Fazendo as pazes com os finais felizes (?!)

Primeiramente, vocês viram o final de Scream Queens? Segundo, vocês se importam com Spoiler? Durante metade do texto, não vou citar diretamente o nome do Assassino, mas vou falar sobre ele, então vocês podem acabar descobrindo por associação. Depois do gif do Nick Jonas, o spoiler é livre, melhor não rolar a página até o fim pra conferir o tamanho do texto.

No post eu tinha falado sobre como alguns filmes de terror resolvem regredir e apostar no óbvio pra subverter a surpresa final. Scream Queens, durante toda a temporada, buscou fugir do óbvio, revelando 2 dos assassinos logo na primeira metade da temporada. Pra mim, isso foi uma estratégia ousada. No meio de uma trama tão carregada de elementos centrais e periféricos (diferente de MTV Scream que arrastou bastante, a série da FOX trazia informações novas, mortes e reviravoltas em todos os episódios - os caras chegaram a fazer um maravilhoso episódio 10 que mostrou que eles deram conta de incriminar praticamente todos os personagens), foi grande a minha expectativa por um enorme final twist.

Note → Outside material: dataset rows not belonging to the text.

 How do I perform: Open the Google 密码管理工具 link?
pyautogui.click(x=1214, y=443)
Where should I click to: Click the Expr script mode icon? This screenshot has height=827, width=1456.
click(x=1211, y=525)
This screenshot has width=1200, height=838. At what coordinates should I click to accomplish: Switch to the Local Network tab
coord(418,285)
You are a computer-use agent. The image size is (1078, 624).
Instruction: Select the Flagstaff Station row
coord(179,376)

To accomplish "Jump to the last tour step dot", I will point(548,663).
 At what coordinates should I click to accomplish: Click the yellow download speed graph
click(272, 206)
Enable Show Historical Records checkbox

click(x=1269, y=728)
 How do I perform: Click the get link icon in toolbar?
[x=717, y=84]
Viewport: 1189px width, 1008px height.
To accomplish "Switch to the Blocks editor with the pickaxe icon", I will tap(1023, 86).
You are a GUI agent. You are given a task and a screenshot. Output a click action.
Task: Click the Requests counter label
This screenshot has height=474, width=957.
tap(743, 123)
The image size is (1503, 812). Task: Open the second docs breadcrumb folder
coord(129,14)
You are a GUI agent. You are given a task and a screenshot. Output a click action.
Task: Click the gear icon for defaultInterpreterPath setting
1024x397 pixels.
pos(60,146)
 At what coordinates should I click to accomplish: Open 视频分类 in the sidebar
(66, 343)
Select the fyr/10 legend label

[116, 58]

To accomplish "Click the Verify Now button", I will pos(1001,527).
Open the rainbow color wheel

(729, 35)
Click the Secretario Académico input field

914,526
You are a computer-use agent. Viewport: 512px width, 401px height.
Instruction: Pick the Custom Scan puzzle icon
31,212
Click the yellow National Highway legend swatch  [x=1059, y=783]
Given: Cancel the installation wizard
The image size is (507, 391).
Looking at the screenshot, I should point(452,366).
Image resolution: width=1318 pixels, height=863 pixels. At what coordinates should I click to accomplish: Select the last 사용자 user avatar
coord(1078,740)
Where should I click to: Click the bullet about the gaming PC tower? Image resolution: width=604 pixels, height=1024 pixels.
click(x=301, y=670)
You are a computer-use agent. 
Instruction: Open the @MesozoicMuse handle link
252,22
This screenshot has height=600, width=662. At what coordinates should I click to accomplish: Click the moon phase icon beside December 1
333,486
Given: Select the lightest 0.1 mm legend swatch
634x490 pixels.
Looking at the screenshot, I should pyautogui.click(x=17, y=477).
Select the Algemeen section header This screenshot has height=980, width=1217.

Descartando uma possibilidade óbvia até no sobrenome - que era inclusive a aposta da própria Emma Roberts -, eu imaginei alguém desmentido a história dos bebês gêmeos - a reitora, sendo a assassina, forjara o retrato e a história toda; imaginei a Chanel #4 reaparecendo e sendo a assassina; imaginei os bebês sendo ambos homens (desmentindo a história, novamente) e o segundo ser o Pete e o episódio 11 me deu uma enorme esperança de que eu tinha razão. Mas aí a série engata a marcha ré e aposta no óbvio [haha], usa a primeira possibilidade que descartamos, justamente por ser tão óbvia, e acaba entregando uma surpresa um tanto frustrante. As série do Ryan Murphy já têm dessas coisas.


Sei lá, imagino que ele tenha criado aquelas situações em que o último Red Devil se comportava de forma excessivamente estranha justamente pra brincar com esse “tava na cara”. Porém, muita gente também achou isso um tiro pela culatra. Seria muito mais válido deixar a revelação de Pete pra depois, porque aquele cena aumentou ainda mais as nossas expectativas por um unmasking grandioso. Mas, enfim, aceitando que o final foi esse, vamos analisá-lo.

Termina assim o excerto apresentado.